PROBLEM SET
1. In the blog text about Nev, what did he get stuck in at the clothes shop?
2. Carry on the blog text about Nev and the family's care from the point where it ends.

+++ TEXT BLOCK

While the other-half has been lovely, escorting me to numerous medical appointments and wheeling me about in my unwinged chariot, he has also been a major pain in the arse.
Here he is panicking in a clothes shop (Fat Face for the eagle eyed amongst you) when he tried a gilet on and got stuck in it when the zip jammed. Readers, he ended up buying it, I kid you not.
Here's Nev having a bit of a tantrum. He decided to sort out the kitchen cupboards where, unsurprisingly, half the stuff was out-of-date. "I hate waste" he cried and generally grumped about the place for a good half hour. Boo hoo hoo.
Then there are the Nevisms. In the past he has uttered such classics as "that rabbit is memorised" (when he meant mesmerised) and "Is the Pope Jewish?", er no. Yesterday he excelled himself. We were heading off to the hospital for my scan. He asked me which department we had to go to. "Is it where you had your autopsy?" he asked. Cheers Nev. That's a happy thought. (He meant biopsy by the way. Idiot.)
Other family members have also been looking after me a treat. My sisters are running a meals on wheels service to beat all others. It's spaghetti bolognaise tomorrow night. Mitts off, it's all mine.

++++++
+++ DATA EXTRACT

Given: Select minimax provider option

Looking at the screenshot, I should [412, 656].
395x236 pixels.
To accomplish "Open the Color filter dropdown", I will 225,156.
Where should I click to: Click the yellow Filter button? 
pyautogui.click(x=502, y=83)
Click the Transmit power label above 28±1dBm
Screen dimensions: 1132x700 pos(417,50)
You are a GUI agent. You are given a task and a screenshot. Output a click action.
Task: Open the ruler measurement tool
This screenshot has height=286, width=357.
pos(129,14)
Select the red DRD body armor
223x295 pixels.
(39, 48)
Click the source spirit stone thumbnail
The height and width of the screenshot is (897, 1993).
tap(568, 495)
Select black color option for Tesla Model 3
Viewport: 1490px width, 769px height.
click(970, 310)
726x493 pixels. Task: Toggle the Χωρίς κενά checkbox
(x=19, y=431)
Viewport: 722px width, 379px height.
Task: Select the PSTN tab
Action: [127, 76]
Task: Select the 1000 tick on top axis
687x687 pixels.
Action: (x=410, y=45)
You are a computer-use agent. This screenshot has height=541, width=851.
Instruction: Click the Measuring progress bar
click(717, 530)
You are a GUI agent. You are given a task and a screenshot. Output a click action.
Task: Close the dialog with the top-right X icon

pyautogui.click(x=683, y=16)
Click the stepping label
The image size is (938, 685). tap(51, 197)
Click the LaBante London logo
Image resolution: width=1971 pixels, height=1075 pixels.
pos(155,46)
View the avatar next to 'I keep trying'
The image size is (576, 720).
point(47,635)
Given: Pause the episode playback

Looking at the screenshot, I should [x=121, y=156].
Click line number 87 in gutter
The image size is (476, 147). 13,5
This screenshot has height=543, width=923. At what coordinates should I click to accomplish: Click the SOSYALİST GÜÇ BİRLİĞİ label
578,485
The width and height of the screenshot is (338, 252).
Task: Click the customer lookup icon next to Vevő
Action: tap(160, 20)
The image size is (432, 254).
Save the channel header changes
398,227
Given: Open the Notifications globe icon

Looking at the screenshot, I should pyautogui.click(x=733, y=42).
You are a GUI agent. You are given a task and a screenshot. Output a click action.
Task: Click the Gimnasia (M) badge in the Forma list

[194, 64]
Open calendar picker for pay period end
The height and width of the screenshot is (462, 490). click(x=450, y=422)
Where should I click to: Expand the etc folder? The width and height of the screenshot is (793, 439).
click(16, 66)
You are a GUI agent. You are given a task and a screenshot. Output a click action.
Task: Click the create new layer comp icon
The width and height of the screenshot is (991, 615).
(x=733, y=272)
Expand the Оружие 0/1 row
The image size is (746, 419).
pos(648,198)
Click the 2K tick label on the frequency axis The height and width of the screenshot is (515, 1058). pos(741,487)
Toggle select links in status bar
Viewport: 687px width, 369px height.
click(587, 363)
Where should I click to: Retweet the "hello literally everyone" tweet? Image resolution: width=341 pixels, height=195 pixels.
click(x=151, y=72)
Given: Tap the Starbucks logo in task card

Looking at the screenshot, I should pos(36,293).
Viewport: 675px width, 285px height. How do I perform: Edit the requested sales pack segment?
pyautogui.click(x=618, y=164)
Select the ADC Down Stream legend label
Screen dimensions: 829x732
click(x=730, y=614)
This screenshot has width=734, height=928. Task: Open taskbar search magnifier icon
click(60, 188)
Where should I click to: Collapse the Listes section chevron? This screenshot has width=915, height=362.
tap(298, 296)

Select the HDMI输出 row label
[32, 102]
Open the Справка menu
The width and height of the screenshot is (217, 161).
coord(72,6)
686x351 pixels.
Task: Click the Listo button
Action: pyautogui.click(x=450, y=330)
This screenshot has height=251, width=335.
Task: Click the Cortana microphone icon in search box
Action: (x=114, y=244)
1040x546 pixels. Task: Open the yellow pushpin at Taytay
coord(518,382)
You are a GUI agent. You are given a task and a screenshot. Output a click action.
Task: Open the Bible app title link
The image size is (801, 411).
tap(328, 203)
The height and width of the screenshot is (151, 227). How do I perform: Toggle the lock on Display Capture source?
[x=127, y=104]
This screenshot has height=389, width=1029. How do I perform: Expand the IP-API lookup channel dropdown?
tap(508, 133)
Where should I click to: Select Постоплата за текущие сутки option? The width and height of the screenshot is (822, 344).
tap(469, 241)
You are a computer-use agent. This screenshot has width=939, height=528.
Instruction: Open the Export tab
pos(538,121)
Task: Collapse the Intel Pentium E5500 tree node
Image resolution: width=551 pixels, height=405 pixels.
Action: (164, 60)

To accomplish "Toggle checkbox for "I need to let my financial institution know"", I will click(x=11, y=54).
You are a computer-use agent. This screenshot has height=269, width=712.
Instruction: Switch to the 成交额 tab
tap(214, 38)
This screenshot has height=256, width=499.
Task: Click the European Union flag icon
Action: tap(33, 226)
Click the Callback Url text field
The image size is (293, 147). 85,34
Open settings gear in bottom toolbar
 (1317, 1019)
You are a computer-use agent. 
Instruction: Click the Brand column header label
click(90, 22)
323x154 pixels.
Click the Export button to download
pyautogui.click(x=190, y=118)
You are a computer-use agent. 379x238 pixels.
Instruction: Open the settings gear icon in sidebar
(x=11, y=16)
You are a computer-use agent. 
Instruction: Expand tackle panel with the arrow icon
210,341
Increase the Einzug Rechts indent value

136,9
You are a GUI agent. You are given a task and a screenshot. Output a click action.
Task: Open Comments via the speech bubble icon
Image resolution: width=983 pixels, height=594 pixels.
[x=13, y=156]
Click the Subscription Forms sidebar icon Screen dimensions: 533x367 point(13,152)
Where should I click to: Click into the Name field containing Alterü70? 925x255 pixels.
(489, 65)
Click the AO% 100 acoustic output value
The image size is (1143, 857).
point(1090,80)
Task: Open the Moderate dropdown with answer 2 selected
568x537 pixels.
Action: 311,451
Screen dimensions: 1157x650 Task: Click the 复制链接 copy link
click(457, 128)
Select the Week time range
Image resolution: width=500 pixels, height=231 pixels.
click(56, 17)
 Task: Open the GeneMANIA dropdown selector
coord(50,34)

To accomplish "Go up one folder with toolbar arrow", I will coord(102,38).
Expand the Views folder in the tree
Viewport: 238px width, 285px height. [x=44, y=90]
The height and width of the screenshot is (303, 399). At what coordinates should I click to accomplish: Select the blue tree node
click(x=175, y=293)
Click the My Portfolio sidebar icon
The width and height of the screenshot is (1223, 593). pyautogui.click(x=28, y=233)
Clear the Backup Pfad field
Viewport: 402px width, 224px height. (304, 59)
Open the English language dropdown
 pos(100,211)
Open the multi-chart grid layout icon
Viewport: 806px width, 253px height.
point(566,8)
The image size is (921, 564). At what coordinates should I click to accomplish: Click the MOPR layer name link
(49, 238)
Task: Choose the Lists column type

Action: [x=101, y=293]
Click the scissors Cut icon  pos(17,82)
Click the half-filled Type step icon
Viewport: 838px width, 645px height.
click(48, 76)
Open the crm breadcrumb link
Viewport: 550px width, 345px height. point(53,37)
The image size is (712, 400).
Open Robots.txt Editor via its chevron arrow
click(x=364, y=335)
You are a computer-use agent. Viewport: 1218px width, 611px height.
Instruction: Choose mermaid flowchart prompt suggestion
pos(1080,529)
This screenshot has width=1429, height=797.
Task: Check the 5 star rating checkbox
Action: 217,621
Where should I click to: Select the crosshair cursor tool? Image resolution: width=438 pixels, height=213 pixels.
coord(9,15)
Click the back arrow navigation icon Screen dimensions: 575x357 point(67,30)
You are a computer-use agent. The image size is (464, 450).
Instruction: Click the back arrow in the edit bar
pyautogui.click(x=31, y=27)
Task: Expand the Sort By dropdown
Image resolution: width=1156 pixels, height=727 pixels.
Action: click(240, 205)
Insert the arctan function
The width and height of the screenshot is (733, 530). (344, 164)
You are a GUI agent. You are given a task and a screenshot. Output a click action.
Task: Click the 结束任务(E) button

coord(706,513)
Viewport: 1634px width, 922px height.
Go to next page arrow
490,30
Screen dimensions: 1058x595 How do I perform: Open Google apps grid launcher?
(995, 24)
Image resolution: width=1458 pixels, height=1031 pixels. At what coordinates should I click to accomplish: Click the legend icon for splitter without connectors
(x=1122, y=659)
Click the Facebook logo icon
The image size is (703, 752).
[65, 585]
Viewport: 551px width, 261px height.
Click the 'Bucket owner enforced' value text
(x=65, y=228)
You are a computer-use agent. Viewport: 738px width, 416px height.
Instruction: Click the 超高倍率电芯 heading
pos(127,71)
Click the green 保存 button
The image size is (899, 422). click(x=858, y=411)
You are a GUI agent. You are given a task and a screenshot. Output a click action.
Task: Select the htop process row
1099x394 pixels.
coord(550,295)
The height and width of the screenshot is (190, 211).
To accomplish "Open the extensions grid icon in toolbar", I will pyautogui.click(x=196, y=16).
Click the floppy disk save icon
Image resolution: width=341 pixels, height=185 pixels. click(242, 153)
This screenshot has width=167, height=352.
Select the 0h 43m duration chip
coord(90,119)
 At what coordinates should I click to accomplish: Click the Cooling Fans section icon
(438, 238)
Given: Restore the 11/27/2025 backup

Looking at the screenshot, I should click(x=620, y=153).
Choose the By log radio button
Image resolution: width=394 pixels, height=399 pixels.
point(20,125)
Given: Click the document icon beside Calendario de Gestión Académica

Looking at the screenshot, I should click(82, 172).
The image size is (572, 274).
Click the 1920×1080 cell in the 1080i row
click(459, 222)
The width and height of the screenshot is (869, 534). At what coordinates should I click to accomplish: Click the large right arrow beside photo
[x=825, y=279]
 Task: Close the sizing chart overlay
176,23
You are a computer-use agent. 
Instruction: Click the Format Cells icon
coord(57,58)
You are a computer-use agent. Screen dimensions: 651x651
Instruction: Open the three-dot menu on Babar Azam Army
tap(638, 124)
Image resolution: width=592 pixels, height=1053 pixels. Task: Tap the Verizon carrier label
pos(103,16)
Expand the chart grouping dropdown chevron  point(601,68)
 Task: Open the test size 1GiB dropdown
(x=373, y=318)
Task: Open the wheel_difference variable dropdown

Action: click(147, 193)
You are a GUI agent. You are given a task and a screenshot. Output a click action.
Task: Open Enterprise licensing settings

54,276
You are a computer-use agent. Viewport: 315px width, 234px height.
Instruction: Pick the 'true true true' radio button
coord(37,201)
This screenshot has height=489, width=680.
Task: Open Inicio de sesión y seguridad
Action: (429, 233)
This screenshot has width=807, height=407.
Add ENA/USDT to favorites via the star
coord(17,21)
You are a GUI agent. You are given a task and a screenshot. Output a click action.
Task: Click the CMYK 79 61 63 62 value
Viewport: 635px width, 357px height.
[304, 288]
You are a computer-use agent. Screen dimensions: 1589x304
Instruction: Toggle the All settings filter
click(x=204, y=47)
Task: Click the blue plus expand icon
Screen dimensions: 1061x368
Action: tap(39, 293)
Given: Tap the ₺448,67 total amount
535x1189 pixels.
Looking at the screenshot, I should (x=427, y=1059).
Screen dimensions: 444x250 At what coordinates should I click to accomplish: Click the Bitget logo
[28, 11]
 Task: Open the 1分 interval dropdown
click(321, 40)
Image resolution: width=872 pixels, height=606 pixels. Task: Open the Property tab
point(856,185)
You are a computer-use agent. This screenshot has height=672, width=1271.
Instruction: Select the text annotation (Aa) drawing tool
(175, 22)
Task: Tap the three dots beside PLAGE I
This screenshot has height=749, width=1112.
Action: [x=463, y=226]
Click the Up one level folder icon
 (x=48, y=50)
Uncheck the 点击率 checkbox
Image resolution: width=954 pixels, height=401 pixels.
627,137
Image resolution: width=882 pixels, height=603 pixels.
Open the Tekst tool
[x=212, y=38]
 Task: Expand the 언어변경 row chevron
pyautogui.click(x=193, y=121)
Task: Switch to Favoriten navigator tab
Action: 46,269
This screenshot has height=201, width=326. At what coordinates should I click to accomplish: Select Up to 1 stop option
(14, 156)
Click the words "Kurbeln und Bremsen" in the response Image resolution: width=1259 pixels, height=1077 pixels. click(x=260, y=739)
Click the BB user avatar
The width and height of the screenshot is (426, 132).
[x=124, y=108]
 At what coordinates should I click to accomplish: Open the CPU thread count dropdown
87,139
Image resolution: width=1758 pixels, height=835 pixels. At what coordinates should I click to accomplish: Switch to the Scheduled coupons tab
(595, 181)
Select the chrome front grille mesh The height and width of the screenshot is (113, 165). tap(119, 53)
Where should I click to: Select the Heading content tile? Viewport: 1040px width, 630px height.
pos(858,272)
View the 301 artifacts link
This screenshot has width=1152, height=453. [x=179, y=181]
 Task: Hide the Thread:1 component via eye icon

++++++

ANSWERS BY ITEM NUMBER
1. A gilet, when its zip jammed.

2.
Nearly all my hospital appointments now take place in Manchester (since being referred to the Christie by my local hospital). This is, in many ways, a good thing. It's great to get treatment at a centre of excellence. However, it is a bit of a trek, one hour forty minutes each way. I shouldn't moan really as many people travel much further. Anyway, on our last couple of visits, with time to kill between appointments we've popped into the Maggie's Centre near the hospital. Maggie's Centres are places offering all sorts of support to people with cancer (and their families etc) in an non-hospital enviroment - more info here. We went in just to have a cup of coffee and what a lovely surprise it was. I took a couple of photos which give an idea what it's like
If I tell you that the building was designed by Norman Foster you'll understand that my photos don't do it justice. You can get a better idea of it by looking at the Manchester Maggie's website. If you're in the UK there's also a TV programme on Maggie's called Building Hope (which is available for a few weeks). I haven't seen it myself yet but it might well be worth a look.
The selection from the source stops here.